◆ **EXERCISE OBJECTIVE**
One figure is the whole answer: the number of lines below that contain the word "computer".

◆ **EXCERPTED DATA**
====

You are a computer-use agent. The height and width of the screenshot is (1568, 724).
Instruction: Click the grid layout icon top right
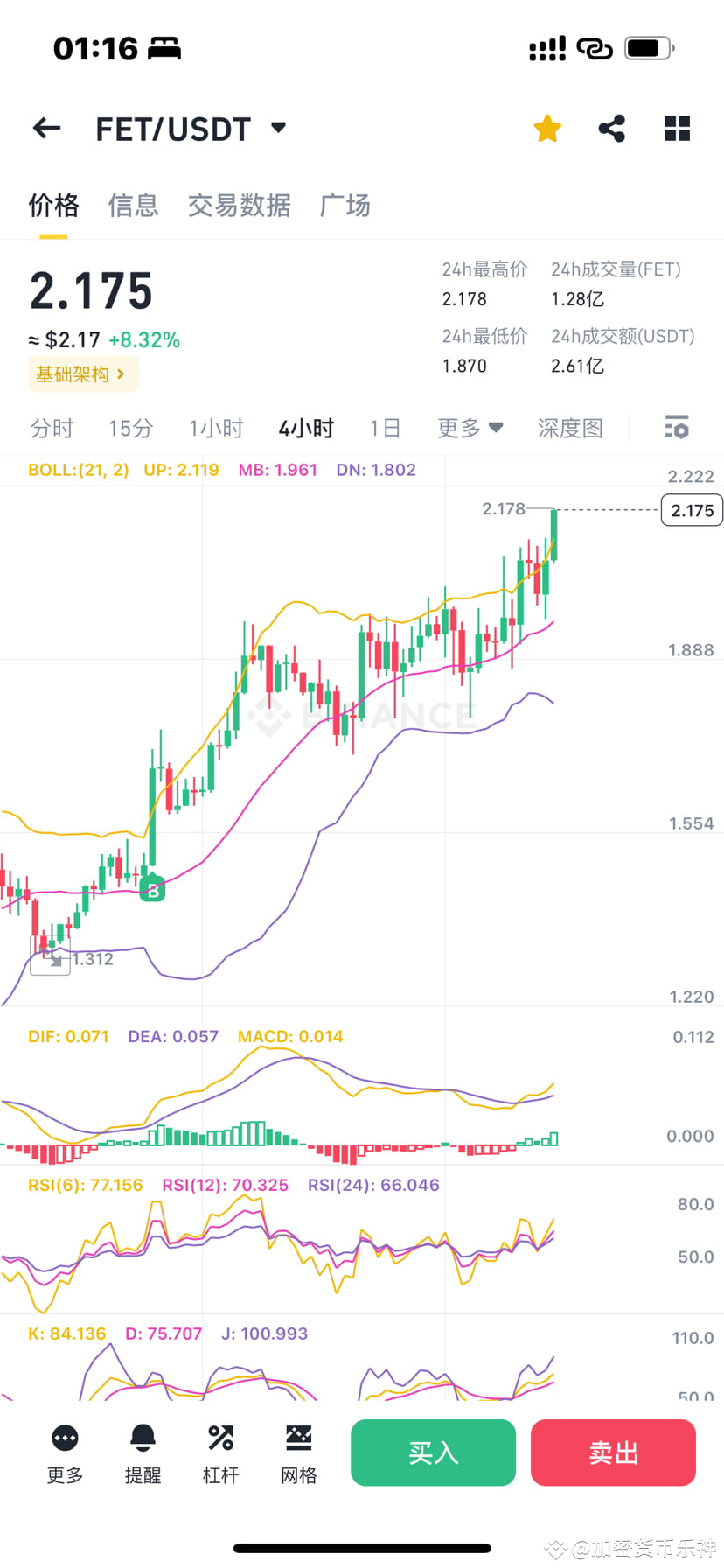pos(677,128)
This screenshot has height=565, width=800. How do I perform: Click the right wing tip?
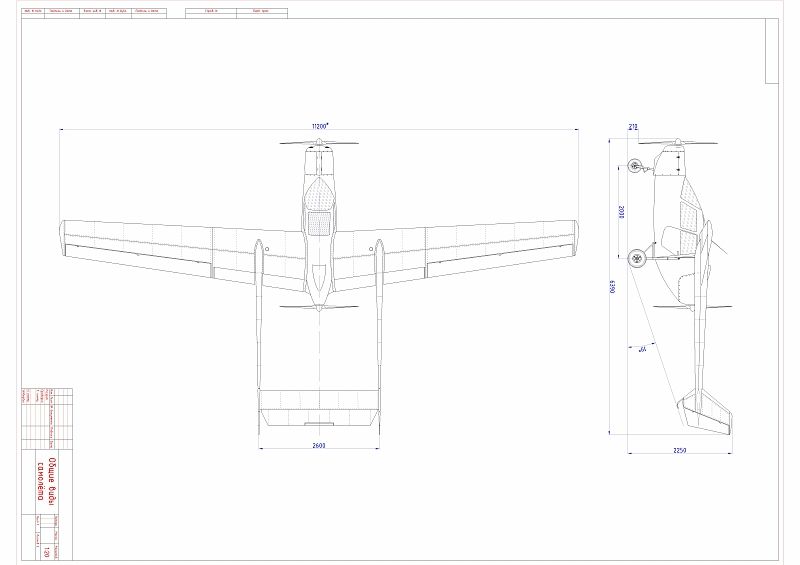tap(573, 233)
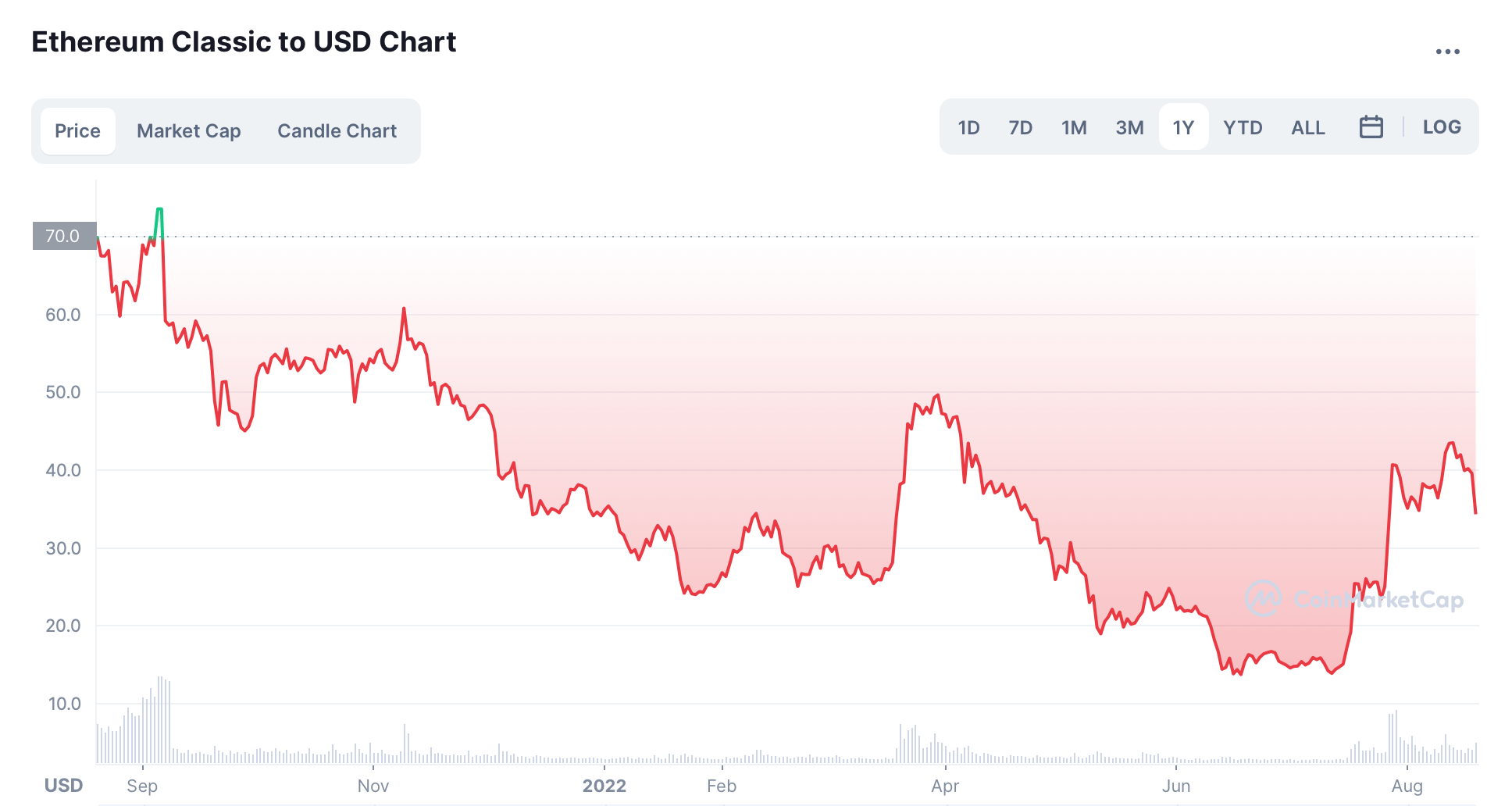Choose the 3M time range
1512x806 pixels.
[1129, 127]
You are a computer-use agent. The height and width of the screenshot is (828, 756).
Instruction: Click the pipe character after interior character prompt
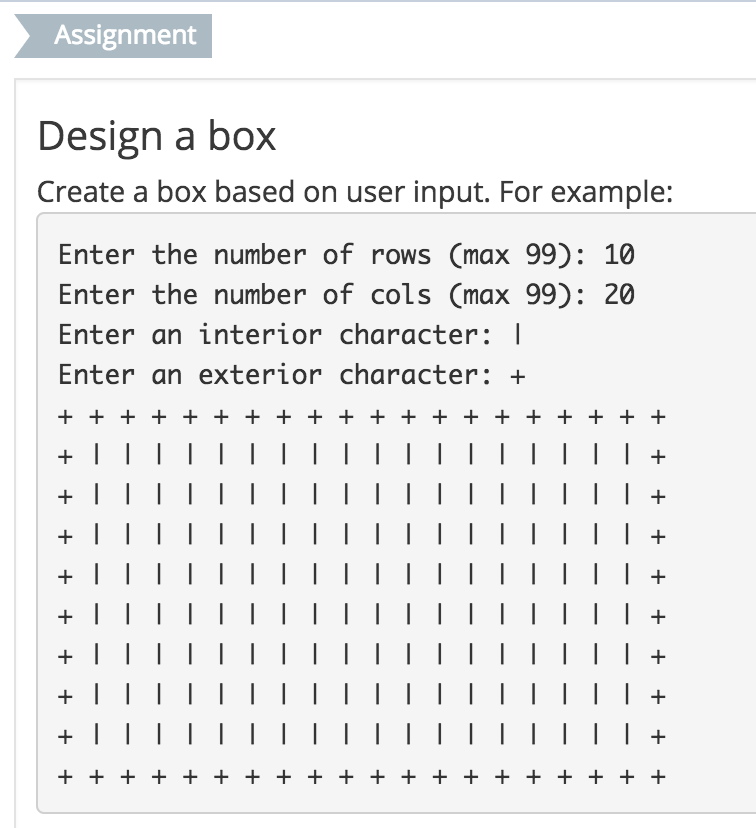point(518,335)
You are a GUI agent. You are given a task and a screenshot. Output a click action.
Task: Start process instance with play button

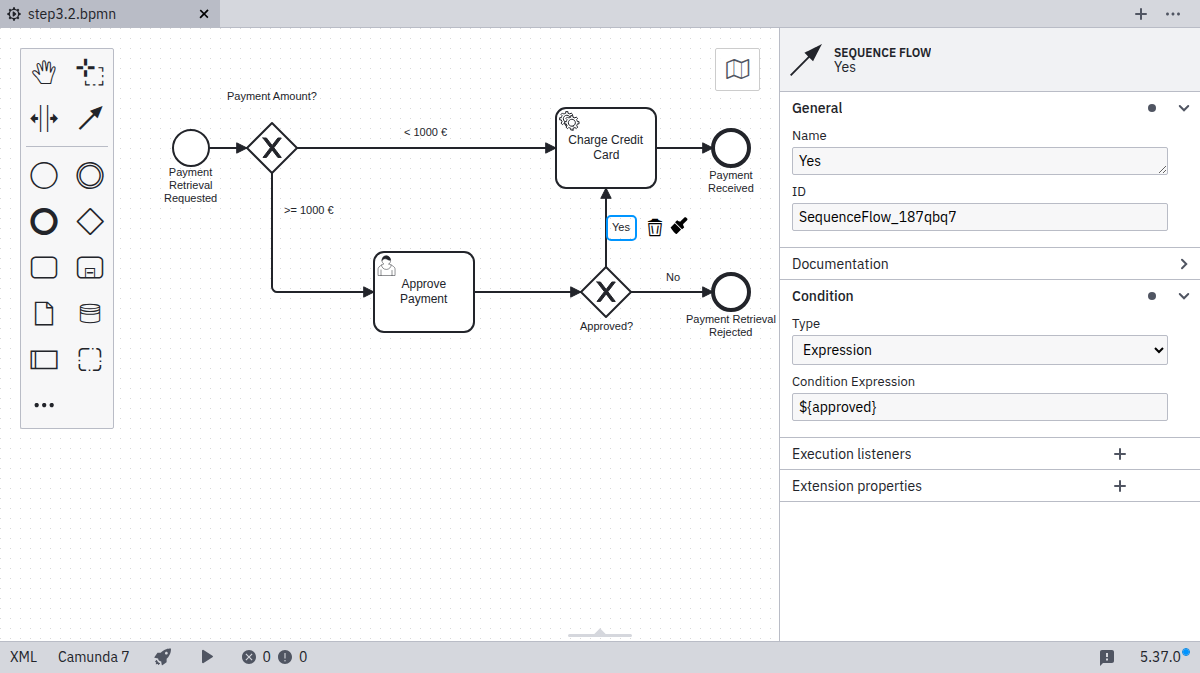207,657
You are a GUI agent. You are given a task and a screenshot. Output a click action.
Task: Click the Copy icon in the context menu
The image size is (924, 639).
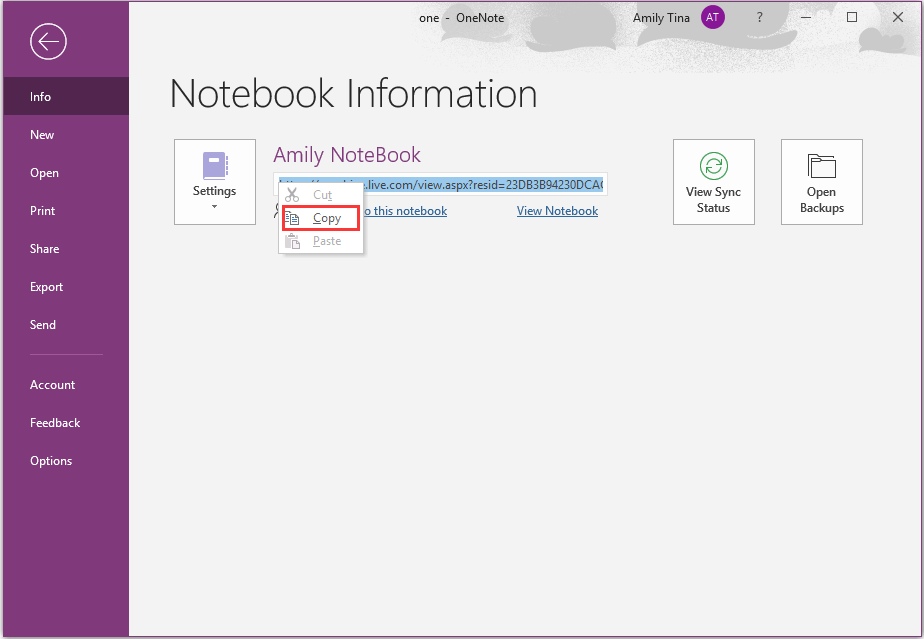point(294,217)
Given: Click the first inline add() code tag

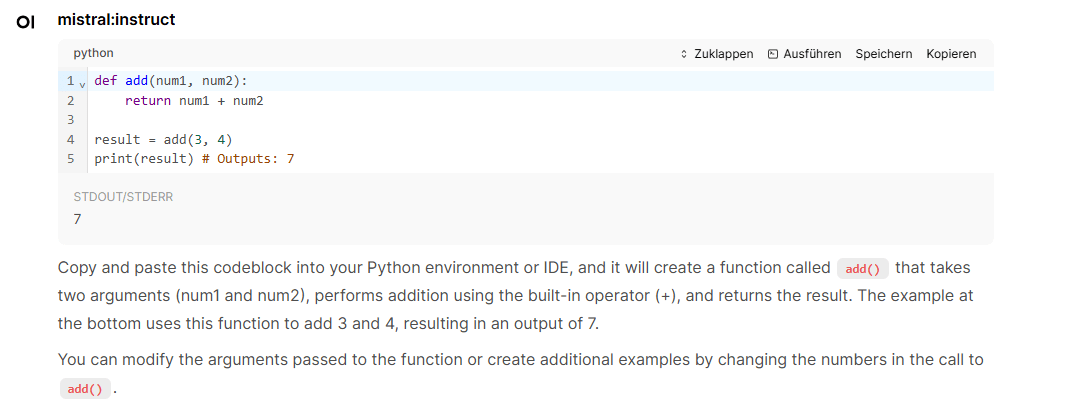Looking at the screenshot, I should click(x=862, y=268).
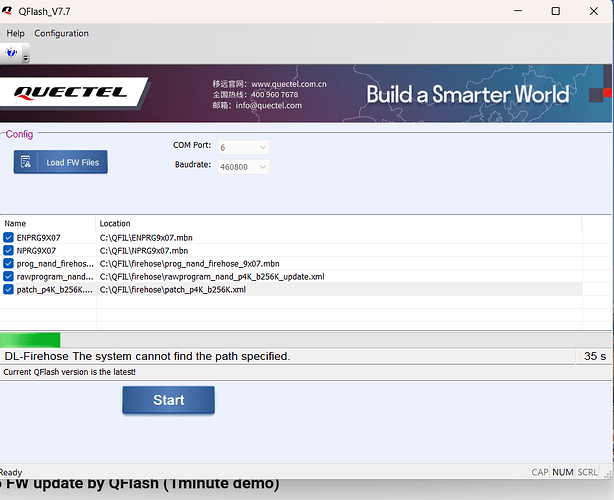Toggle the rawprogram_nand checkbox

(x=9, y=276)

====

◆ **THE ANSWER**
2